The homework is evaluated concerning these perspectives:
- [P1]: Detailed description of your work (way of thinking, explaining results, etc.)
- [P2]: Quality in terms of readability and efficiency of code (including code comments)
- [P3]: Correctness of the results
Specifically, you will be assigned a score between 1 and 5 for each aspect.
The TAs will evaluate all the homework.
- For each homework, each student will review the assignment of 2 random groups (peer review)
- Therefore, each group will get around 6-8 reviews
The two pieces homework you should review will be communicated through email. Once you have completed your review, you will submit it through a form (submit each repository review in a different form) where you will be asked to tell us the group score for each section and explain your choices.
Since how you do the Peer evaluation will be part of your final grade, here are some examples of good reviews:
Positive
[P1]: Comments are really clear and still manage to be short.
[P2]: Code is really well written: concise and efficient (see the matching names function as an example; really smart and short)
[P3]: Results obtained are clear and well illustrated with very communicative and effective plots.
Negative
[P1]: The textual description for the first two tasks is minimal, but it properly describes the problem. I would hand in a 4.5 for those, but there are only a few comments for the third task. There's commented code left in the modules and even a TODO left in there. One of the members likely didn't finish his task properly, but it is the team's job to at least proofread the final version.

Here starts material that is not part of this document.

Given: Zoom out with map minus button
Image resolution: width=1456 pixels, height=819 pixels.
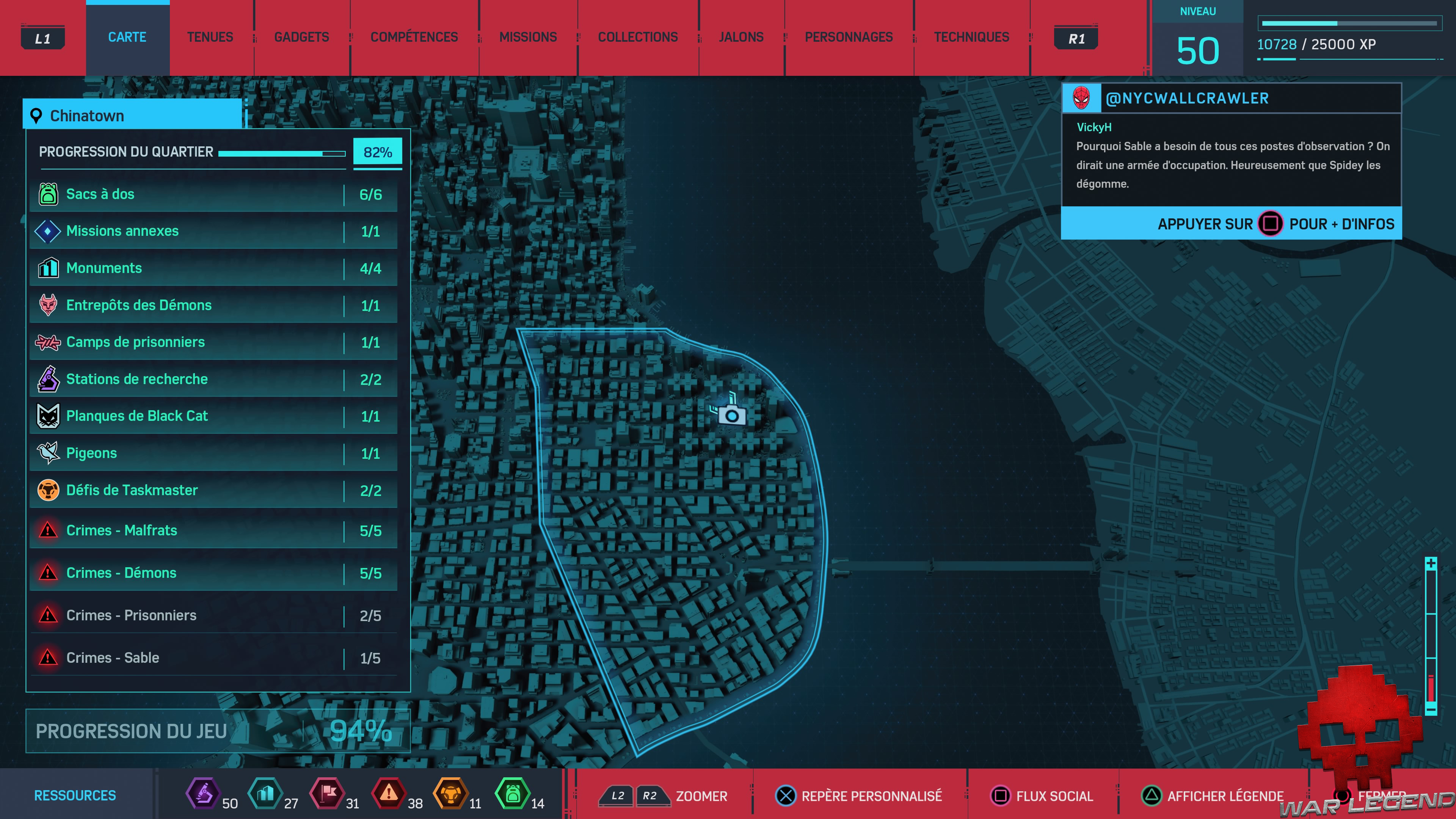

[P2]: For the code quality, utilization of libraries is done throughout, and the code is concise in what it does. One annoyance is that head() or tail() wasn't used, and the outputs are often longer than they could be to show the result format.

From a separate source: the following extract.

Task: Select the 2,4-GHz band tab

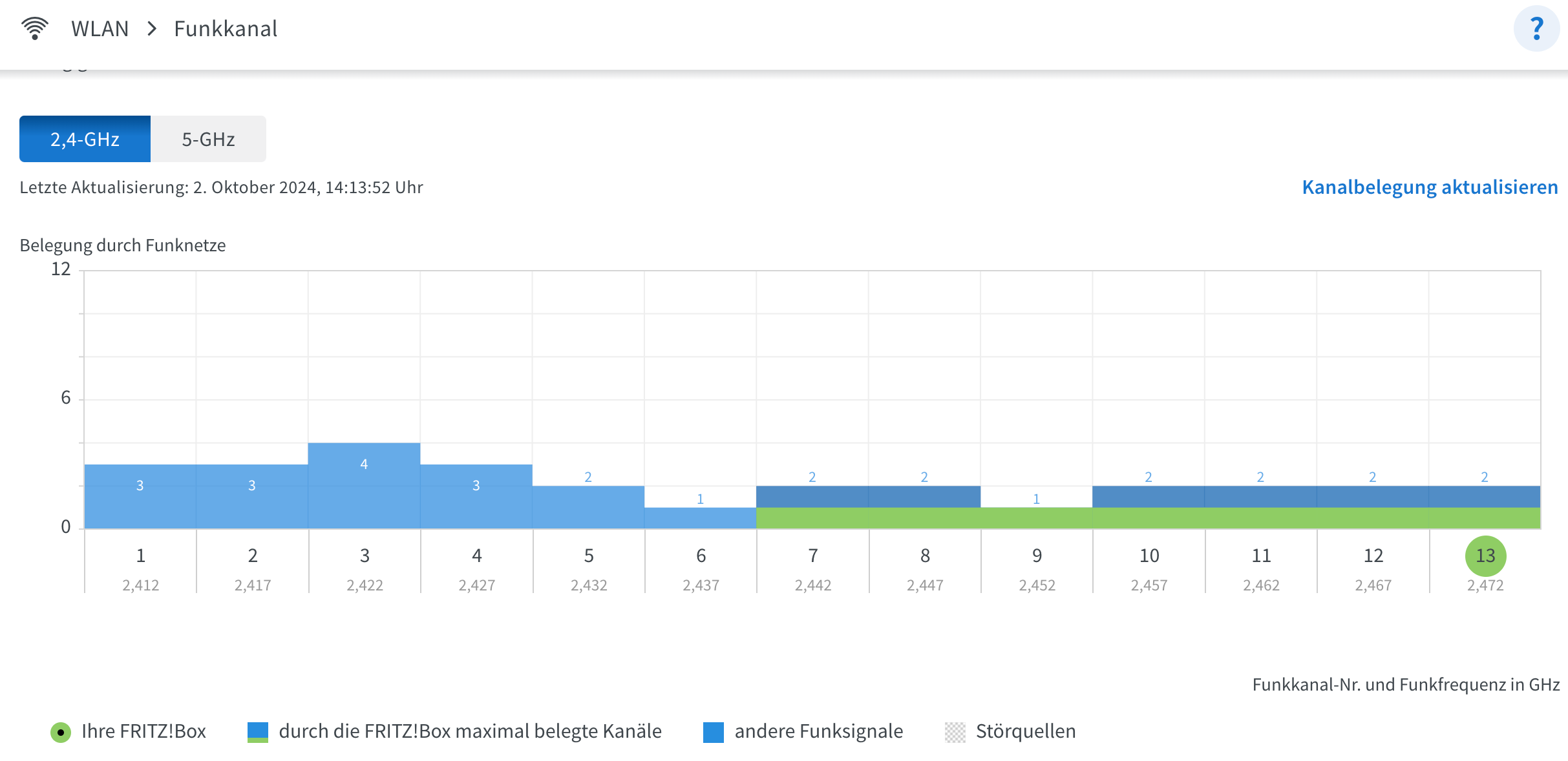Action: click(x=85, y=139)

[P3]: For the results, first task, there's a clear error with the number of new cases in Liberia for the last period... passing from ~2 new patients a month to ~2k should raise red flags. At least explain why they kept it, especially in a data-wrangling task. In task two, they didn't re-index, split the scientific classification string, or even clean it. It is clear that they went with the solution with the minimal possible effort. In the third task, it is hard to know exactly what was done in each case because of a lack of comments, but the result seems good overall.
Examples of bad reviews:
Good job
Something is missing
The overall review of the homework should (if possible) contain at least two positive and two negative aspects of the assignment you are evaluating.